------ Records ------

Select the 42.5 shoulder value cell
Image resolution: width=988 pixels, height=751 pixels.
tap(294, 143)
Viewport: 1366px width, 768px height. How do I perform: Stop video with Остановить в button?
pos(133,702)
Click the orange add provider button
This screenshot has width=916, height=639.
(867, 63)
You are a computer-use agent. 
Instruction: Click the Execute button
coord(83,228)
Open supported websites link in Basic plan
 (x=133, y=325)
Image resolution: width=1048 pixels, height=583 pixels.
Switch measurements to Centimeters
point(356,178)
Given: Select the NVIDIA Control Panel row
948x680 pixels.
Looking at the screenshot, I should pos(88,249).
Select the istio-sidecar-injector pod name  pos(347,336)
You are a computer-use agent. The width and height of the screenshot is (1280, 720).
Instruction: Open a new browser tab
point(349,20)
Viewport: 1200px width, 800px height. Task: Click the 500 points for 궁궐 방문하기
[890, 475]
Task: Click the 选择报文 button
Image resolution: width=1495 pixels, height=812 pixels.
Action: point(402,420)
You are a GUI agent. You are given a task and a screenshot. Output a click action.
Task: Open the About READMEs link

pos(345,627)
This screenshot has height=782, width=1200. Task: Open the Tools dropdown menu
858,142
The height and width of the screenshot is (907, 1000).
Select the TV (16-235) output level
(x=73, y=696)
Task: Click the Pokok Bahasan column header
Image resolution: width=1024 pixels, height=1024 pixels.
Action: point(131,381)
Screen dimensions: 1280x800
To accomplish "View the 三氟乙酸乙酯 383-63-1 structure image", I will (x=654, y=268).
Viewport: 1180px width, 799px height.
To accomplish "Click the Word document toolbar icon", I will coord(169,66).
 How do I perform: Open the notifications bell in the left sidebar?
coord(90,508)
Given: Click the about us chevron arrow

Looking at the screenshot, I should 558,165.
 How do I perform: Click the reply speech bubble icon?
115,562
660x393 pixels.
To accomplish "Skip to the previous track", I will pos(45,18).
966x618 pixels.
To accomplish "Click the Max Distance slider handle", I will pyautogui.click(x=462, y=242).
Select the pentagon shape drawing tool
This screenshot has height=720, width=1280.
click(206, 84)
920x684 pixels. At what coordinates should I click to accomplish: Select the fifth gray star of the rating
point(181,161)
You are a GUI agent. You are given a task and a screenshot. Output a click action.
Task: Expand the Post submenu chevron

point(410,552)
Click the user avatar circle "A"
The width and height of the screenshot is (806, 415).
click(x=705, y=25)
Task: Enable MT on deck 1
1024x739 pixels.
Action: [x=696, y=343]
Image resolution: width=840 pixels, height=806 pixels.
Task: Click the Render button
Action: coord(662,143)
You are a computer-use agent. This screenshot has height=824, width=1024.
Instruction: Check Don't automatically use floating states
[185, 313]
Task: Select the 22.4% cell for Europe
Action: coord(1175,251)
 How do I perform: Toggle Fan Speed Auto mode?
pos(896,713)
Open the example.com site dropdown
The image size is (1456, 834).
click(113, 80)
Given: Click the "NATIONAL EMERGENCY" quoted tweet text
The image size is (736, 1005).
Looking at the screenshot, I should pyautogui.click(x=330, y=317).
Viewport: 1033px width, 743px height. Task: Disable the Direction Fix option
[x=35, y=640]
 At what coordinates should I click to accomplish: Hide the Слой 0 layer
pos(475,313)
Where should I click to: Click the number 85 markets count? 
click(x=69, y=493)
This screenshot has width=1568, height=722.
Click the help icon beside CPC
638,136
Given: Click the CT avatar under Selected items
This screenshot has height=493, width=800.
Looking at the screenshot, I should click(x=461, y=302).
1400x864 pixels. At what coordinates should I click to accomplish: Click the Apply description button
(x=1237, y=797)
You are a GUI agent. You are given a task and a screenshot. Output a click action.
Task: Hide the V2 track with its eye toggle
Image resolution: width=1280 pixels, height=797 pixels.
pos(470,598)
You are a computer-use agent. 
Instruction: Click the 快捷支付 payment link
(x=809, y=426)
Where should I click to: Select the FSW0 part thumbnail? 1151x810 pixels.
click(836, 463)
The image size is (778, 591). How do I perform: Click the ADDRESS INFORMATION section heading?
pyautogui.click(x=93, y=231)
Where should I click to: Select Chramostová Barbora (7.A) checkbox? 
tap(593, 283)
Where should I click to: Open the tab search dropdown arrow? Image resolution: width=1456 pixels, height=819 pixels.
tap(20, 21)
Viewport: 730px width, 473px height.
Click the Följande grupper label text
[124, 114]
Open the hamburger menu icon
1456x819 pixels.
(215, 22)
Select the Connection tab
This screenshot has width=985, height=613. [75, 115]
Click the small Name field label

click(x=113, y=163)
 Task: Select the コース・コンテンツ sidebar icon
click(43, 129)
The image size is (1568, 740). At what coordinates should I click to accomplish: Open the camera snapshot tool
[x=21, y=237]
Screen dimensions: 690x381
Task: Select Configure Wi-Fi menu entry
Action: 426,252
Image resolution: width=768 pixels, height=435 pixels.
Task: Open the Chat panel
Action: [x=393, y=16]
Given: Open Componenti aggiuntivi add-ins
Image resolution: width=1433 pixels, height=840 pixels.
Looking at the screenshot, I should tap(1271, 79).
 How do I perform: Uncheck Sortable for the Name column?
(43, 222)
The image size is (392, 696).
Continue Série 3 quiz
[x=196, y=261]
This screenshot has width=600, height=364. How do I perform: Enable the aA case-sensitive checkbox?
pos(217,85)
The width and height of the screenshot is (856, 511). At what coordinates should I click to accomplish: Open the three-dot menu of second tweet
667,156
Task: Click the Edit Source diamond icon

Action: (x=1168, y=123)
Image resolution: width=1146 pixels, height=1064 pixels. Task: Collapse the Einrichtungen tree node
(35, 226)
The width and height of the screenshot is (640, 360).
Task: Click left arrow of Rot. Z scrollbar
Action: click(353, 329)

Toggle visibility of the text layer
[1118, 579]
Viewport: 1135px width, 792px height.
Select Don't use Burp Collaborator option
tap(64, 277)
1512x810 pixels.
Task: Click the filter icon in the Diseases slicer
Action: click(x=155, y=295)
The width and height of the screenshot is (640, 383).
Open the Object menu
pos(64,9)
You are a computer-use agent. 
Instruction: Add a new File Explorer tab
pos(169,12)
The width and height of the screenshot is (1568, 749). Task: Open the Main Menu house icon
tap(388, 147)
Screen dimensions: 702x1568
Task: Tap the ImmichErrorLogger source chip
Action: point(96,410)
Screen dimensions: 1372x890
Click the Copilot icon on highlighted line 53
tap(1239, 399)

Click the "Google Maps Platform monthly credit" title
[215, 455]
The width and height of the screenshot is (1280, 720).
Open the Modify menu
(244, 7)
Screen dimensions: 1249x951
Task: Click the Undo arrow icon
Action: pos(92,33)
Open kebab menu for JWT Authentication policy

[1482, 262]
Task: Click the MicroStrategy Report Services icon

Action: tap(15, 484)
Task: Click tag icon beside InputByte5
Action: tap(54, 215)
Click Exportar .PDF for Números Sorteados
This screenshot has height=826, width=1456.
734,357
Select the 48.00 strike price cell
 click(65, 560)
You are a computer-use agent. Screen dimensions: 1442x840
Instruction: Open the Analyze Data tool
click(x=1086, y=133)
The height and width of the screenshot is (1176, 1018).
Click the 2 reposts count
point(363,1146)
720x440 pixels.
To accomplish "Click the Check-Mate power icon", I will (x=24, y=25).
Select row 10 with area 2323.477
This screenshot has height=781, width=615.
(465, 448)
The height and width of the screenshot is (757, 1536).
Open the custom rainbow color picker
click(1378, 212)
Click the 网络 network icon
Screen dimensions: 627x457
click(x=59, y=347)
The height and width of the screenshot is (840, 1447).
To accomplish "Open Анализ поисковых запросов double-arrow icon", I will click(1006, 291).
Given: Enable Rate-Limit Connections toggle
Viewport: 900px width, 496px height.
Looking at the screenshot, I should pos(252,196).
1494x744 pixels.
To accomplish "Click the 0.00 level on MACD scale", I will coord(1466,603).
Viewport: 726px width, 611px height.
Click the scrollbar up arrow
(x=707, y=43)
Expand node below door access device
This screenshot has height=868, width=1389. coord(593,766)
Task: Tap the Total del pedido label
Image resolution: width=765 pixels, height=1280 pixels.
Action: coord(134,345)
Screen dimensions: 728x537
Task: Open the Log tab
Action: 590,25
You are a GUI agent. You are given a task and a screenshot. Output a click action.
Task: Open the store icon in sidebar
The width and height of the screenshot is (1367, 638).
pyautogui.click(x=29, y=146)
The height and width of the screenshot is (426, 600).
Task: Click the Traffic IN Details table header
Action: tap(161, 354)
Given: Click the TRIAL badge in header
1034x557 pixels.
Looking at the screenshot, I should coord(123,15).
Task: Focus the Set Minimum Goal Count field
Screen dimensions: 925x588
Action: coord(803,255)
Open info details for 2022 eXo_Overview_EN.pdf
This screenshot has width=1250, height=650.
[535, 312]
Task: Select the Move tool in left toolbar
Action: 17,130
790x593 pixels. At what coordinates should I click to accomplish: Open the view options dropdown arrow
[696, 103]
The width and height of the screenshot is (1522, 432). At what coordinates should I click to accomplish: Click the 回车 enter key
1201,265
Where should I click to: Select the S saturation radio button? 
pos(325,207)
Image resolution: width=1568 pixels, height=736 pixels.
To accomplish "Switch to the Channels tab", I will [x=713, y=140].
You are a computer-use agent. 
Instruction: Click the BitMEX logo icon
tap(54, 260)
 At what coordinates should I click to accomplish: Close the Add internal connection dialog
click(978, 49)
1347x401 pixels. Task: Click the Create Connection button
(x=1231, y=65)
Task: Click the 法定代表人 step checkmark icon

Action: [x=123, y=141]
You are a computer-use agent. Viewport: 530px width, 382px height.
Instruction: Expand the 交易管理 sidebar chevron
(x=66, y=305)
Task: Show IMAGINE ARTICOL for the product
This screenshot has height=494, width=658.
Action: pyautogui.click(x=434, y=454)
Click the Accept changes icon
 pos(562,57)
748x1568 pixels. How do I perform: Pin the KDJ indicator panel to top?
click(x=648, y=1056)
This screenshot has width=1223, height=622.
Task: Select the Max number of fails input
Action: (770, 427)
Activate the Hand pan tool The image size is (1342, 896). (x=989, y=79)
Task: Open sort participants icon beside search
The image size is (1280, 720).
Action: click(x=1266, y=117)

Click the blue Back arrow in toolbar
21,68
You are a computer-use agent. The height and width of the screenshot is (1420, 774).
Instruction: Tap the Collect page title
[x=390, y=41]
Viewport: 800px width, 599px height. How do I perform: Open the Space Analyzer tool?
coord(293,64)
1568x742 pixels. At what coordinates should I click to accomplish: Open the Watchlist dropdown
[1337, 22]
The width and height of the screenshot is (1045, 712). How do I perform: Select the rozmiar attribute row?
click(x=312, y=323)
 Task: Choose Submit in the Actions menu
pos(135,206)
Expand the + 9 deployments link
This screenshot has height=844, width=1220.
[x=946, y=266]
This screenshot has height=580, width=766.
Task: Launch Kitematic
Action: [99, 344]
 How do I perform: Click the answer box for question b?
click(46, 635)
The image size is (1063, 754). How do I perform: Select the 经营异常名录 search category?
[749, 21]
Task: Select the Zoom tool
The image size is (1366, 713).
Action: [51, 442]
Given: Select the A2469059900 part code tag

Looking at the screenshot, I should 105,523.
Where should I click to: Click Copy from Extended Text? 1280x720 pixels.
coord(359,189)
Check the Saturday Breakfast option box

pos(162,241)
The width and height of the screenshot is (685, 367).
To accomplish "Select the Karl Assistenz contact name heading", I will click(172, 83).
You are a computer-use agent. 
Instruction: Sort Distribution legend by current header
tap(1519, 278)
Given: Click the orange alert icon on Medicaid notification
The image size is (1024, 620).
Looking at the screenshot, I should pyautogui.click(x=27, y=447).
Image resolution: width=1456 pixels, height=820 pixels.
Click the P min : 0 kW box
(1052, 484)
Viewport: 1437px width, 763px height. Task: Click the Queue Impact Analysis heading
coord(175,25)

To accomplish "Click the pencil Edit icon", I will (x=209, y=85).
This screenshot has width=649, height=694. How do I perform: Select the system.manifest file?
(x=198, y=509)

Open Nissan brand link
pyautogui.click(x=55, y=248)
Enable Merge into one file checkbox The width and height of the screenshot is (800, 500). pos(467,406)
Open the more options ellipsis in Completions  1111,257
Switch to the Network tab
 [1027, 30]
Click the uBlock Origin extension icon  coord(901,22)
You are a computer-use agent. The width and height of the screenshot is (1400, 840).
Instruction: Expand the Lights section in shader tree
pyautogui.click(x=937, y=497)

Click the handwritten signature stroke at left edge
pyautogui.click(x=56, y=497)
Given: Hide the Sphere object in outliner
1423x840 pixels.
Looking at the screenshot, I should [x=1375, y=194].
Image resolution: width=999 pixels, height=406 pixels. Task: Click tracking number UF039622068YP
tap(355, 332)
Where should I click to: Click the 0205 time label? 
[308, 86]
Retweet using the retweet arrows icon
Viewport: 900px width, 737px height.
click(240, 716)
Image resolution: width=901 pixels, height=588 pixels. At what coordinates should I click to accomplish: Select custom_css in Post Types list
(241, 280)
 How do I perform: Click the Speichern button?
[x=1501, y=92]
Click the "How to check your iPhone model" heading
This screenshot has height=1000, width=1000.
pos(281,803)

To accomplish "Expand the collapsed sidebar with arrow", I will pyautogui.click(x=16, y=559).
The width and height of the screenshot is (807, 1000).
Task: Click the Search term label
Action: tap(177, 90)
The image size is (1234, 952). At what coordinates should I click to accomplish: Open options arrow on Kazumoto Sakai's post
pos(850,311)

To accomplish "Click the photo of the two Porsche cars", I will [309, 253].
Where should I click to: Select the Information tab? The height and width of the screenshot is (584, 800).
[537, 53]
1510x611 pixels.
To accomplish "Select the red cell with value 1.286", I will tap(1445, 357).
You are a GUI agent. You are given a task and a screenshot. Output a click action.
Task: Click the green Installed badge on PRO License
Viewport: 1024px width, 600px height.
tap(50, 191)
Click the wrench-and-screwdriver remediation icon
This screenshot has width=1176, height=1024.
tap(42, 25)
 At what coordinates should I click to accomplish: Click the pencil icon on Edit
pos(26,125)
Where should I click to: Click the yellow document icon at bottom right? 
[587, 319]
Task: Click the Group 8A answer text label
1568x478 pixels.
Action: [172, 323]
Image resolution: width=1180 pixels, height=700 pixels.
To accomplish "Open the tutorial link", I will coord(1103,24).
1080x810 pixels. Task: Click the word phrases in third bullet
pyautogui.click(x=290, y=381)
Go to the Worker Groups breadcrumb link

------

_Task to complete_. Print the lines above exactly as they appear, from the line with "How do I perform: Toggle" up to and including the line with "tap(593, 283)".

_Solution for this task_.
 How do I perform: Toggle Fan Speed Auto mode?
pos(896,713)
Open the example.com site dropdown
The image size is (1456, 834).
click(113, 80)
Given: Click the "NATIONAL EMERGENCY" quoted tweet text
The image size is (736, 1005).
Looking at the screenshot, I should pyautogui.click(x=330, y=317).
Viewport: 1033px width, 743px height. Task: Disable the Direction Fix option
[x=35, y=640]
 At what coordinates should I click to accomplish: Hide the Слой 0 layer
pos(475,313)
Where should I click to: Click the number 85 markets count? 
click(x=69, y=493)
This screenshot has width=1568, height=722.
Click the help icon beside CPC
638,136
Given: Click the CT avatar under Selected items
This screenshot has height=493, width=800.
Looking at the screenshot, I should click(x=461, y=302).
1400x864 pixels. At what coordinates should I click to accomplish: Click the Apply description button
(x=1237, y=797)
You are a GUI agent. You are given a task and a screenshot. Output a click action.
Task: Hide the V2 track with its eye toggle
Image resolution: width=1280 pixels, height=797 pixels.
pos(470,598)
You are a computer-use agent. 
Instruction: Click the 快捷支付 payment link
(x=809, y=426)
Where should I click to: Select the FSW0 part thumbnail? 1151x810 pixels.
click(836, 463)
The image size is (778, 591). How do I perform: Click the ADDRESS INFORMATION section heading?
pyautogui.click(x=93, y=231)
Where should I click to: Select Chramostová Barbora (7.A) checkbox? 
tap(593, 283)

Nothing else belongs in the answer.